A Little More Room to Wiggle
Updated: Apr 10, 2020
As an evangelical who holds firmly to the basic tenants of the Christian faith and yet as one who is open to new insights recognising that our understanding of the mysteries of God are only ever partial and our ability to push our understandings of Scripture beyond the limits of what they were intended to convey is forever with us. I often struggle with those who have everything nailed down so tightly that there is no room to wiggle, nor is there any room for genuine doubt or lack of certainty on any particular issue. However, as I read the New Testament I don’t find a one-size-fits-all theology but several theologies vying with one another for our attention. It is not so much that these theologies are at odds with each other, although sometimes from our limited perspective they seem to be, rather they present us with a range of perspectives and sometimes give us alternative reading on the same issue each with a slightly different emphasis and flavour.
Thus, the writing of John differs in tone and even genre from those of Paul. James and Matthew are closer in their orientation than either Mark or Peter. Luke and the writer to the Hebrews appear to live in almost different worlds, etc., etc. Correspondingly, different writers use different analogies, metaphor, images, symbols, and constructions, etc., when writing on the same topic and place great weight on one aspect than another. The dilemma, of course, comes when we seek to systematise all of their views and in the process decontextualise their meanings by removing them from the original context, particularly when we use a proof-texting approach as evangelicals have sometimes been known to do.

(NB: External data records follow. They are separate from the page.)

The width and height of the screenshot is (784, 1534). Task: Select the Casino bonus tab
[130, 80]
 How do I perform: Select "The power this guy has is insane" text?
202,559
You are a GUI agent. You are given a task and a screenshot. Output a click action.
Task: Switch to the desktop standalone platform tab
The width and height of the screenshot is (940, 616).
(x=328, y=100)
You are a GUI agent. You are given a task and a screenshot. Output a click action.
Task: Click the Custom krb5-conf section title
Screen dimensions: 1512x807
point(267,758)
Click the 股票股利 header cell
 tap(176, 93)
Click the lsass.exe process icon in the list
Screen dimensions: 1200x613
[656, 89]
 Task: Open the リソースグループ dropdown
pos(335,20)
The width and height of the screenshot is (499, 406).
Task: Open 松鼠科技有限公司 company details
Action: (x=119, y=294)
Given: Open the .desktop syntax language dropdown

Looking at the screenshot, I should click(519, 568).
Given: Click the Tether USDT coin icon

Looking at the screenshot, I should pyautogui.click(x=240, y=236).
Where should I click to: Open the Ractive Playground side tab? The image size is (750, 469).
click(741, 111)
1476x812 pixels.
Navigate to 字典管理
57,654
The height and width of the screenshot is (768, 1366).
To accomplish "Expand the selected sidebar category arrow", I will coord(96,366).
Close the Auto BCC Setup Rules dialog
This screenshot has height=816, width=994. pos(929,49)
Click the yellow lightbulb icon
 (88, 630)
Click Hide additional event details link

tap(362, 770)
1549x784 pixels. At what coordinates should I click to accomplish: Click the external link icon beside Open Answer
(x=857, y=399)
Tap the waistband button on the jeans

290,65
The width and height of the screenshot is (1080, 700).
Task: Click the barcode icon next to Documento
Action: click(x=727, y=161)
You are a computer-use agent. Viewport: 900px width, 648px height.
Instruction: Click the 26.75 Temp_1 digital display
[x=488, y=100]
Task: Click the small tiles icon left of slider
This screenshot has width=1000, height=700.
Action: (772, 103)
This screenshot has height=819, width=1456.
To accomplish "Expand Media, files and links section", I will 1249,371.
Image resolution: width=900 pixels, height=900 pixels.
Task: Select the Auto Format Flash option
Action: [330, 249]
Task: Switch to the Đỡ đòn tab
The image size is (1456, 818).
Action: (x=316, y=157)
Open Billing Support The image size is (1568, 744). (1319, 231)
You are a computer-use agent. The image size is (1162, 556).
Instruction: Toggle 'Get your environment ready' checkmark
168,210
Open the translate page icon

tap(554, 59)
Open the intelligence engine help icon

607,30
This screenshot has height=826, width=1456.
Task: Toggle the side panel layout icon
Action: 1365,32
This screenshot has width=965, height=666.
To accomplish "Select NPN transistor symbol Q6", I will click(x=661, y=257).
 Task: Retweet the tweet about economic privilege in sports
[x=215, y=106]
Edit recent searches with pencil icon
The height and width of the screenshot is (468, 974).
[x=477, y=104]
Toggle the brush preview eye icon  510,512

In the process, we often end up saying more than the New Testament writers intended to convey.
Throughout the history of the church, there have always been different theologies floating around, some more substantial than others, but even dubious theologies have raised significant issues and over time lead to great clarity within the church as a whole. Perhaps, the way forward as we seek to live in and engage the post-everything world we now inhabit is to seek to lay aside many of the crippling effects of modernity on the Christian faith in the West and to focus on the biblical story from Genesis to Revelation. In doing so, we shall begin to understand anew God’s purpose for humanity and indeed the whole of creation. Then just maybe we will be less concerned with the miniature of theology and more concerned with God and his purposes in the world and our place within those purposes. And perhaps we will have just a little more room to wiggle.